» **Supplied information**
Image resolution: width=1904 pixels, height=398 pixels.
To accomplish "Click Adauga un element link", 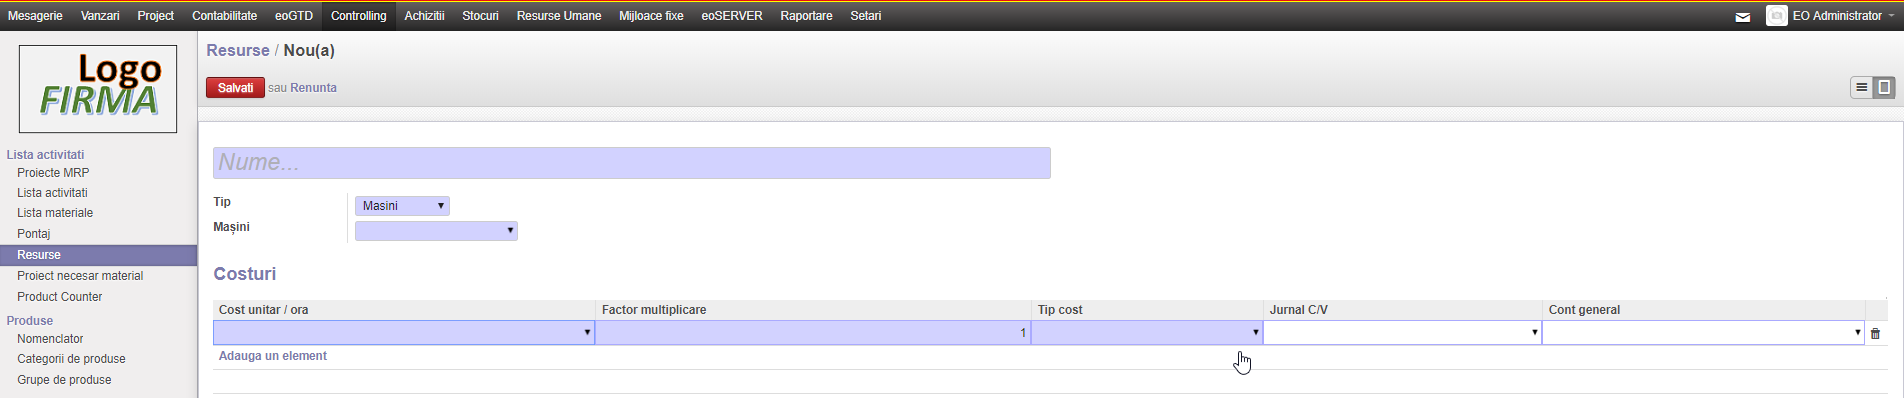I will (x=273, y=356).
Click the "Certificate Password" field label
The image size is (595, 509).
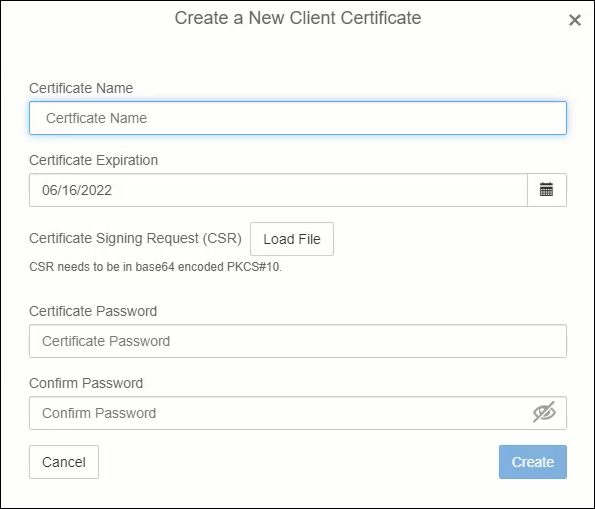click(93, 311)
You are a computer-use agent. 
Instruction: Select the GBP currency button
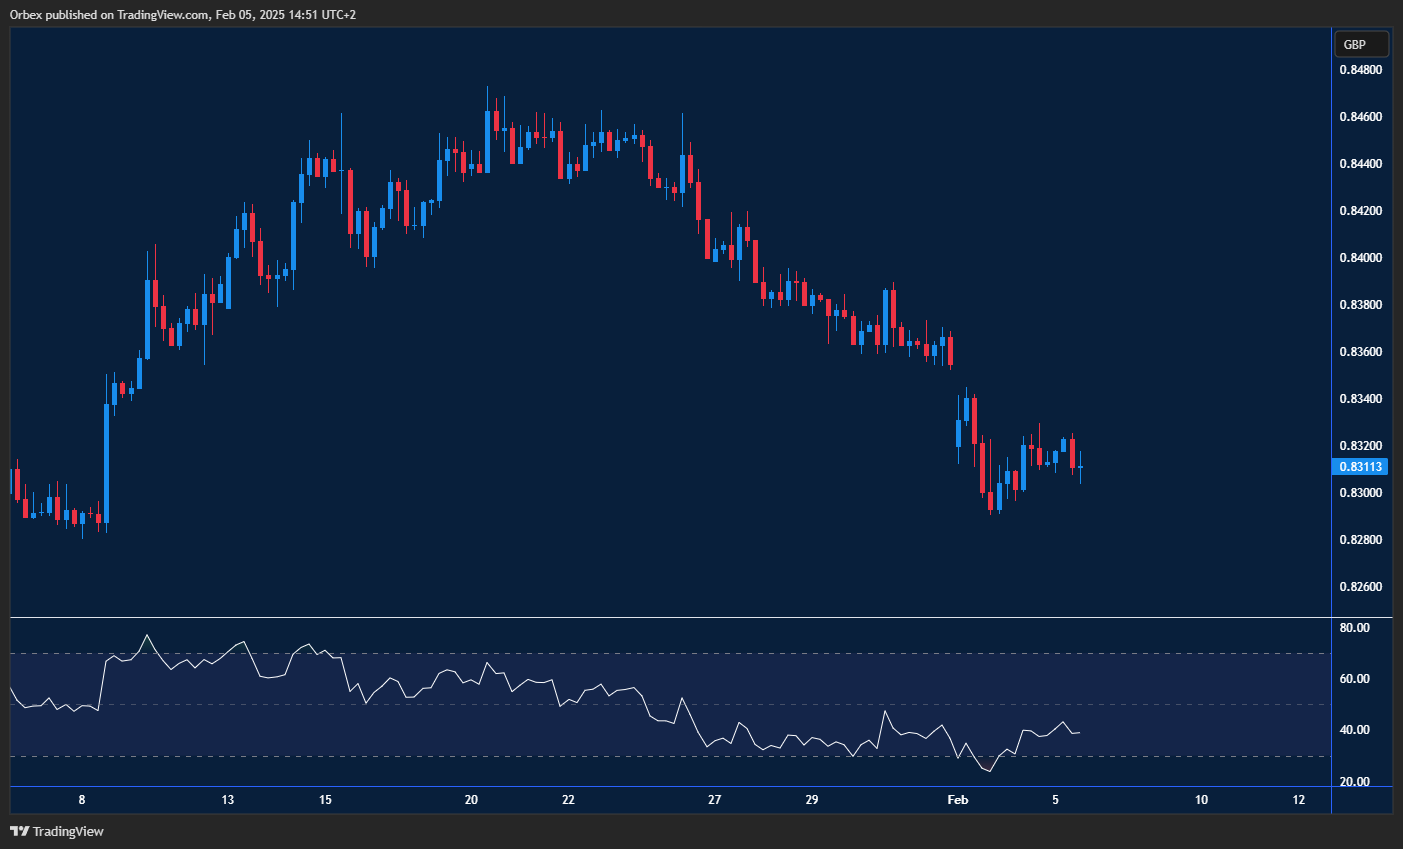pyautogui.click(x=1360, y=43)
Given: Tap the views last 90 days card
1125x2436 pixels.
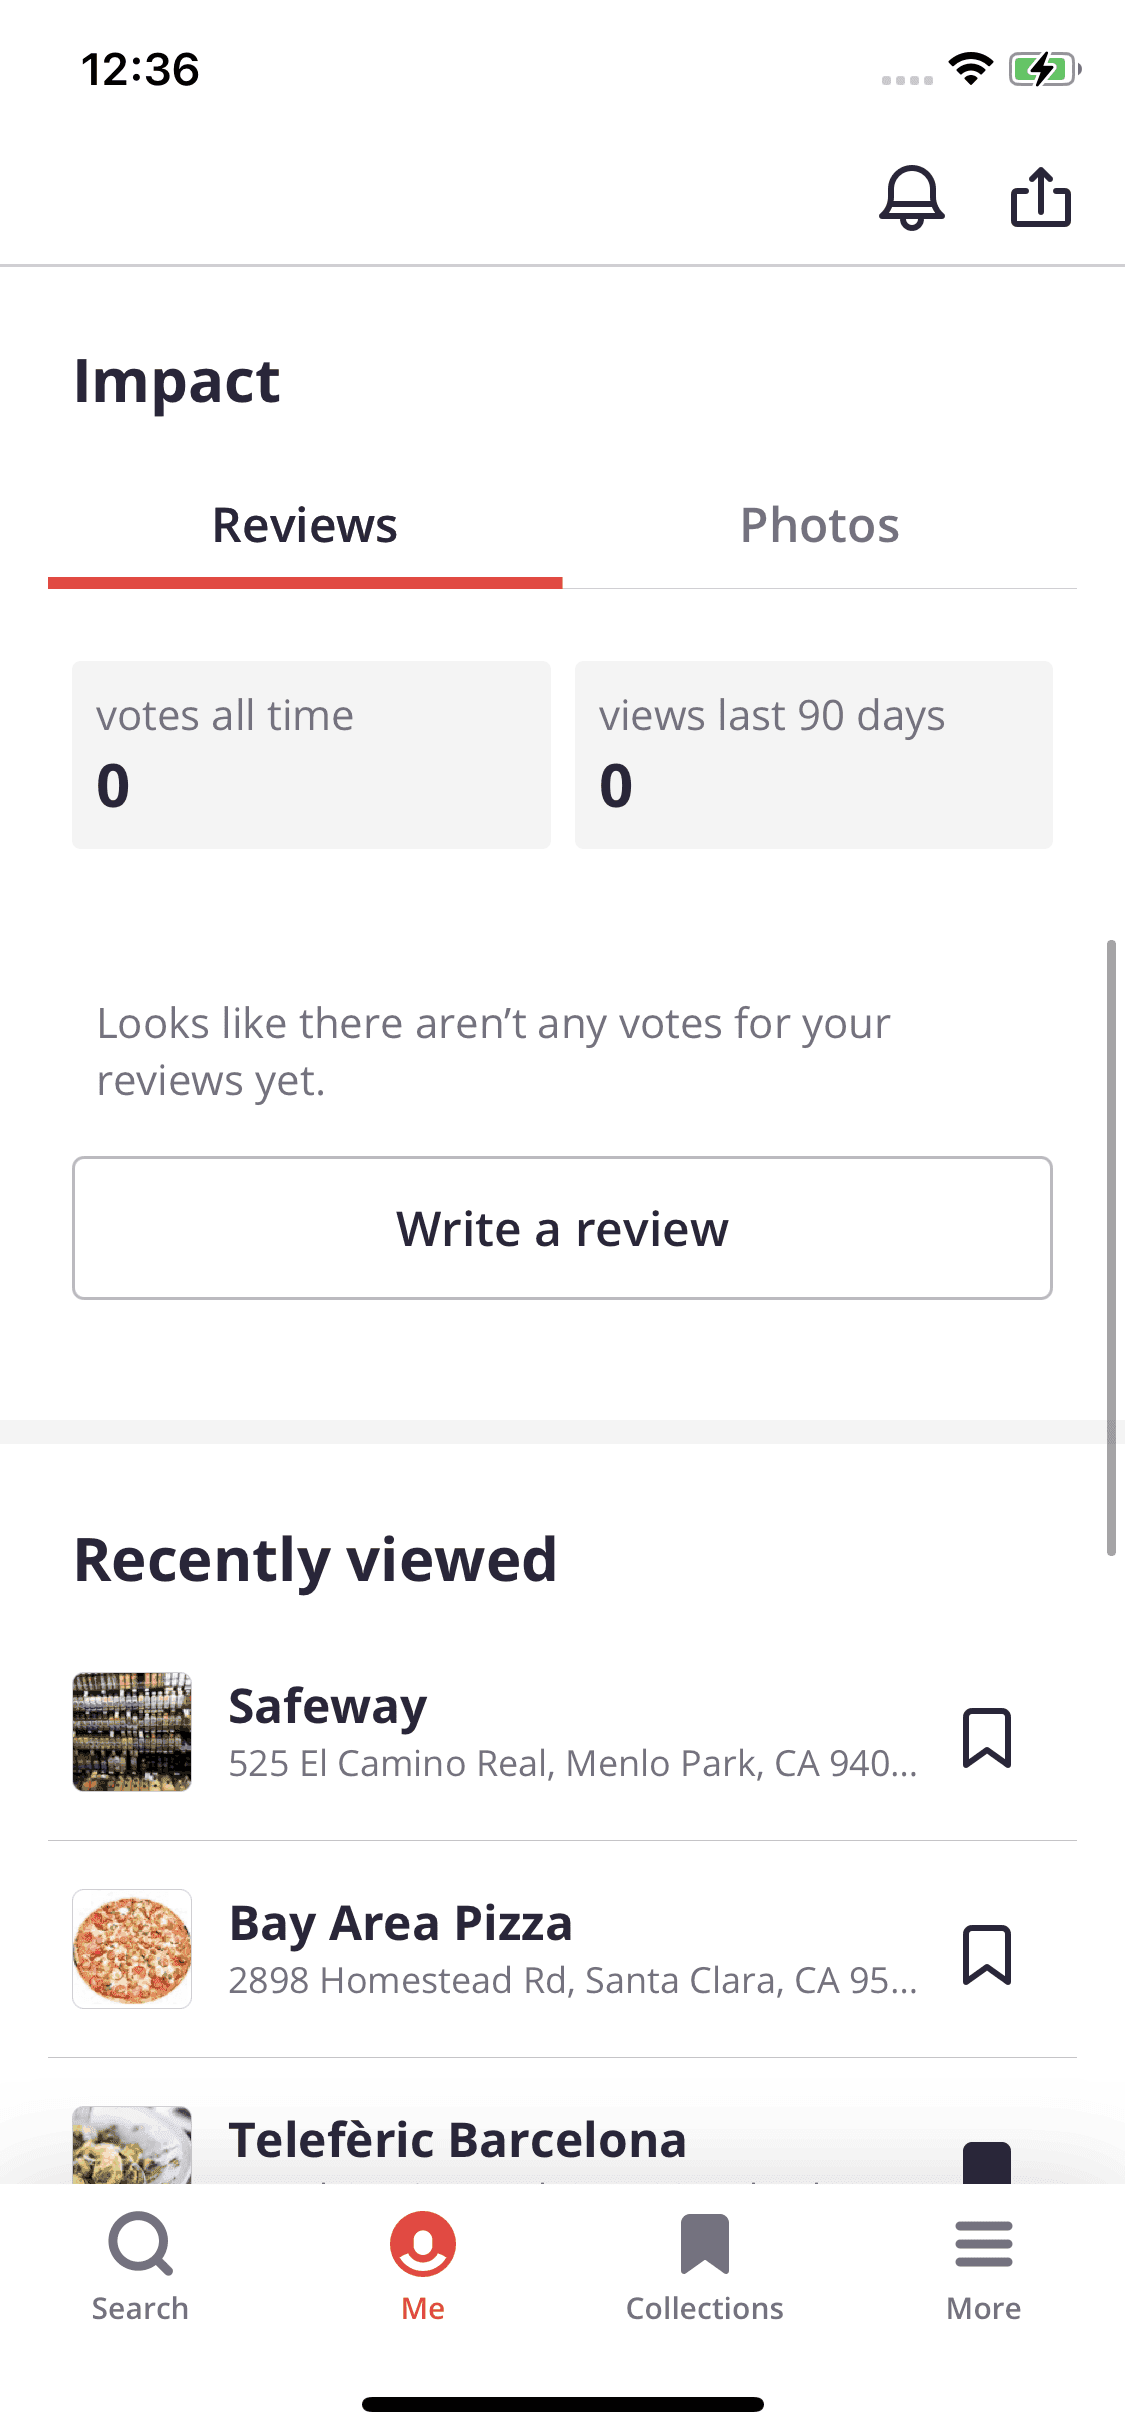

» **What you are asked to do**
Identify every line of the material above that contains the string "pixels", and copy each one in full. Case counts.

» **Full answer**
Image resolution: width=1904 pixels, height=398 pixels.
1125x2436 pixels.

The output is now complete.